Numerous archaeological finds have been made in the area, confirming the existence of a settlement dating back to Roman times. The first historical source that mentions “Castrum Nove”—a contract signed by the Bishop of Reggio Emilia, in whose diocese Novi di Modena was included—is dated 979. Because of its strategic position, on the border between the territories of the Este Dynasty, the Pico family, the Gonzagas, and the Pios, the castle became a genuine fortress during the 13th century when it began to serve as a key prize in the expansionist dreams of these powerful families. After a prosperous period under the dominion of the Pios, Novi fell under Este rule in 1530 and remained such until the end of the 18th century. With the unification of Italy, Novi was assigned to the district of Mirandola and then, in 1895, to Modena. Like other towns in this area, Novi was also seriously affected by the May 2012 earthquake. Numerous historic buildings and churches were severely damaged and remain closed to visitors, although projects are underway to restore all of the town’s artistic and architectural beauty.
Why it's worth a visit
For lovers of street art, Novi di Modena should definitely be kept in mind. Fascinating artist murals from 2016 and 2017 can be found here, all of them created for the Totart Festival, a series of programs designed to stimulate cultural ferment, create social cohesion, and improve sustainability in one of the places hit hardest by the earthquake in Emilia-Romagna.
Sites you won't want to miss
Many works are of interest here, but here’s a brief list of the best known.
The Ericailcane and Bastardilla murals on the walls of the Luigi Restani School of Music.
Giorgio Bartocci’s “Astrazione Reversible” mural.
Luca Zamoc’s murals, inspired by The Fall of the Giants, a large fresco by the Renaissance artist Giulio Romano, and by Filippo Tagliolini’s works in ceramic.
The “St.

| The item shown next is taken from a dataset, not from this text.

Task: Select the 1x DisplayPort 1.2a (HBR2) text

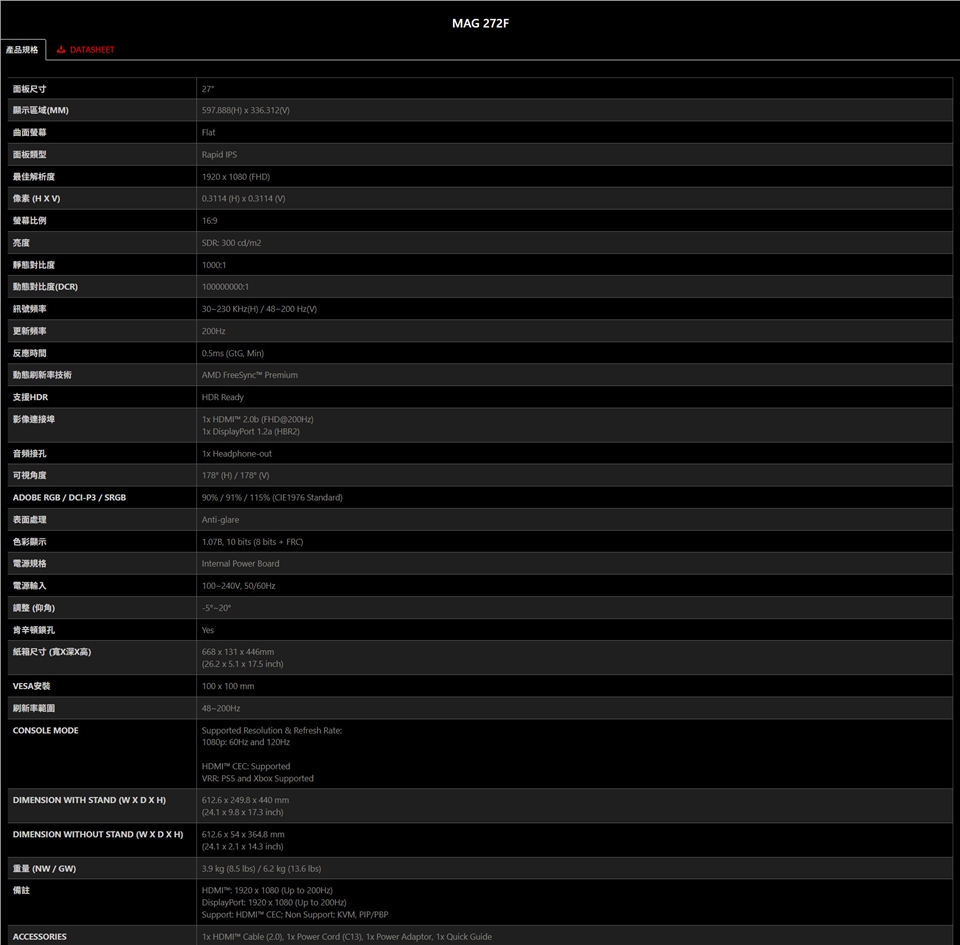Action: click(x=250, y=431)
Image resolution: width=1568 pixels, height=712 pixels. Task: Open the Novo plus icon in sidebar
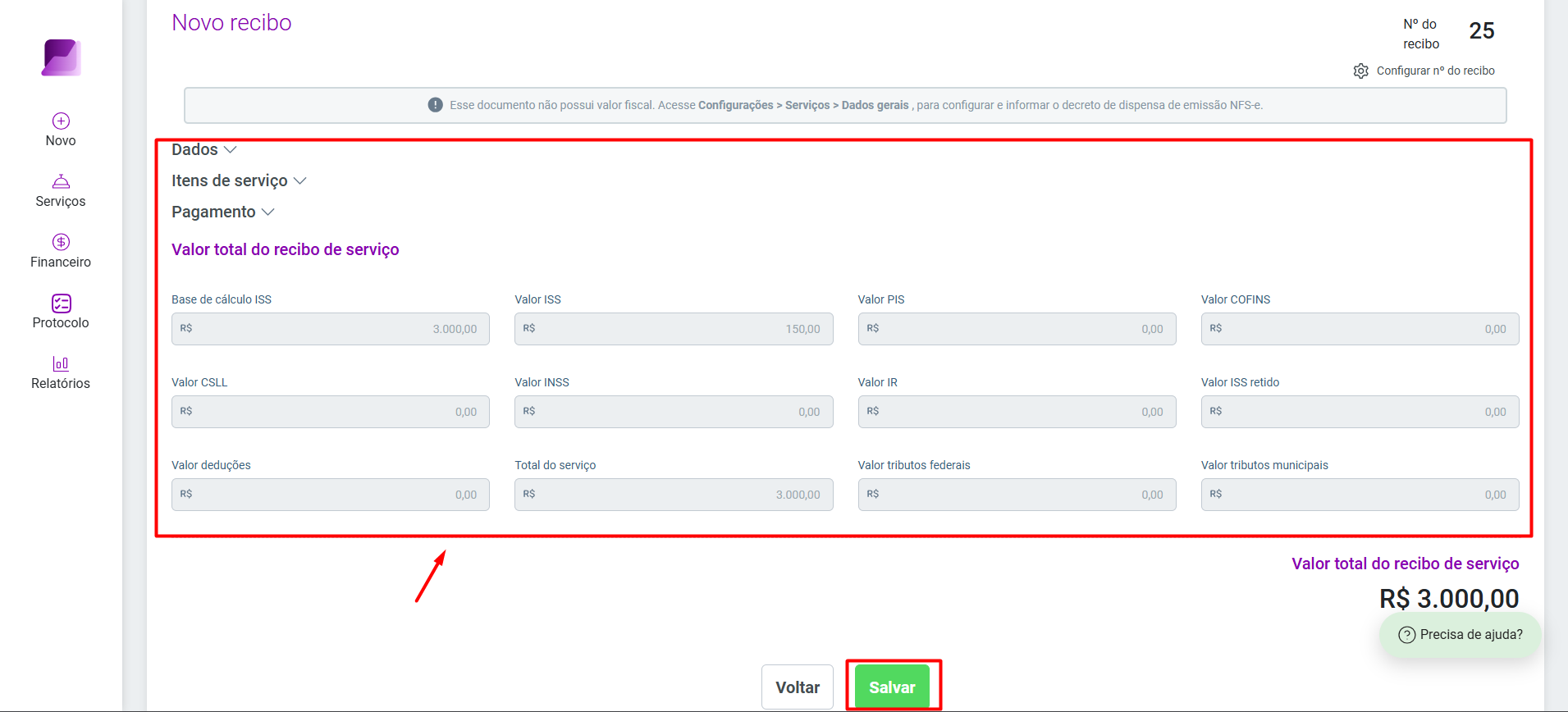click(61, 121)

Luke Tuning His Own Picture According to Its Diagonal Size” mural by Basik on the wall of the music school.
All of the murals created for the festival are listed on the website of URBANER (Emilia-Romagna Urban Culture). To learn more, consult the map on the site (https://urbaner.it/ricerca/mappa/).
Good things to eat
In addition to such traditional local products as Modena PDO (protected designation of origin) and PGI (protected geographical indication) balsamic vinegar, Parmigiano-Reggiano cheese, zampone and cotechino (dishes made from a mixture of ground pork flavored with herbs and spices and stuffed into the hollowed-out lower-leg of a hog) and traditional dishes such as fresh egg pasta, the area also produces Lambrusco Salamino di Santa Croce, a special type of Lambrusco that is part of the family of PDO (protected designation of origin) Lambrusco wines.
The wine’s name comes from a hamlet of the same name near Carpi. From ancient times, Santa Croce was a center for the cultivation of this particular variety of grape.

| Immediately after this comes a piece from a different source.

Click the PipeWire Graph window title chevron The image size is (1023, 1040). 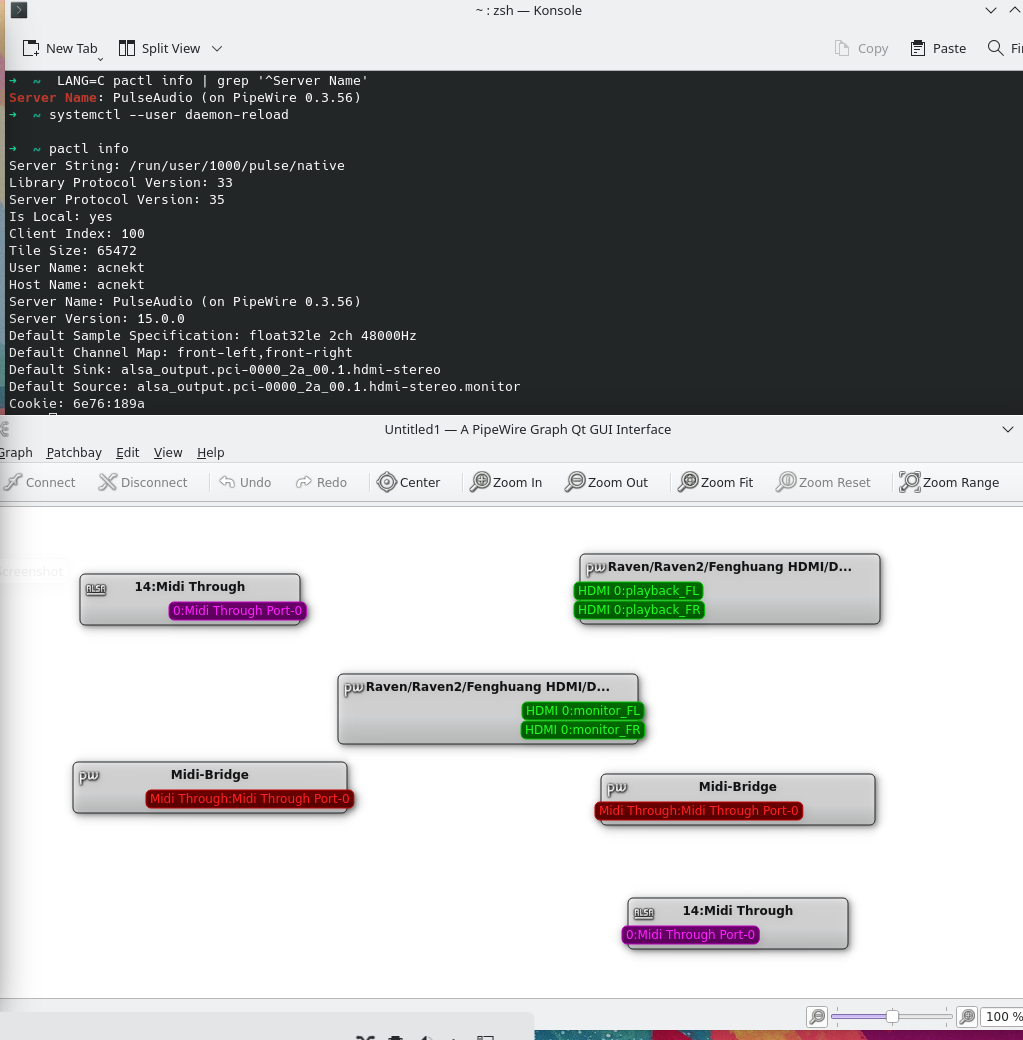pos(1008,430)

The Borsari Bird Sanctuary
The Borsari Bird Sanctuary is home to one of the largest colonies of nesting herons in Emilia-Romagna. The Sanctuary’s marshes and wetlands cover some thirteen hectares and are full of wildlife and vegetation. Birds are common here, especially grey herons which, after years, have made the Sanctuary their permanent home.
The best time for a visit
Because of the mild local climate, visiting is best in Spring and Fall.